What to work on:
Below are some records; output all of them exactly as they read.

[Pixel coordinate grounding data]
*** Begin section ***

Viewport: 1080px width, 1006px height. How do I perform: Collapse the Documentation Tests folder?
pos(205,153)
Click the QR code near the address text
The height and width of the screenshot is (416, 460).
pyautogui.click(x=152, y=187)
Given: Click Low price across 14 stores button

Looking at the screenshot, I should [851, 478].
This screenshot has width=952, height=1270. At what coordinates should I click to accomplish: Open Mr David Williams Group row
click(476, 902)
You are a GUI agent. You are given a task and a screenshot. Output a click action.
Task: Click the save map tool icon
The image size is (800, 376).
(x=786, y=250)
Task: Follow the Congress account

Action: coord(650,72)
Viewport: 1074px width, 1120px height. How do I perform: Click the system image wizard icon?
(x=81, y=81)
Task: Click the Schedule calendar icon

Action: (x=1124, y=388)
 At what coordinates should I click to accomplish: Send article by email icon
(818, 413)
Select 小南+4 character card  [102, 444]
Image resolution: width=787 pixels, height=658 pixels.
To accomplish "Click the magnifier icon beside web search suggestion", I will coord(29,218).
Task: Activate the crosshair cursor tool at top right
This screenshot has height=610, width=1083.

*** End section ***

Exercise result:
Viewport: 1080px width, 1006px height. How do I perform: Collapse the Documentation Tests folder?
pos(205,153)
Click the QR code near the address text
The height and width of the screenshot is (416, 460).
pyautogui.click(x=152, y=187)
Given: Click Low price across 14 stores button

Looking at the screenshot, I should [851, 478].
This screenshot has width=952, height=1270. At what coordinates should I click to accomplish: Open Mr David Williams Group row
click(476, 902)
You are a GUI agent. You are given a task and a screenshot. Output a click action.
Task: Click the save map tool icon
The image size is (800, 376).
(x=786, y=250)
Task: Follow the Congress account

Action: coord(650,72)
Viewport: 1074px width, 1120px height. How do I perform: Click the system image wizard icon?
(x=81, y=81)
Task: Click the Schedule calendar icon

Action: (x=1124, y=388)
 At what coordinates should I click to accomplish: Send article by email icon
(818, 413)
Select 小南+4 character card  [102, 444]
Image resolution: width=787 pixels, height=658 pixels.
To accomplish "Click the magnifier icon beside web search suggestion", I will coord(29,218).
Task: Activate the crosshair cursor tool at top right
This screenshot has height=610, width=1083.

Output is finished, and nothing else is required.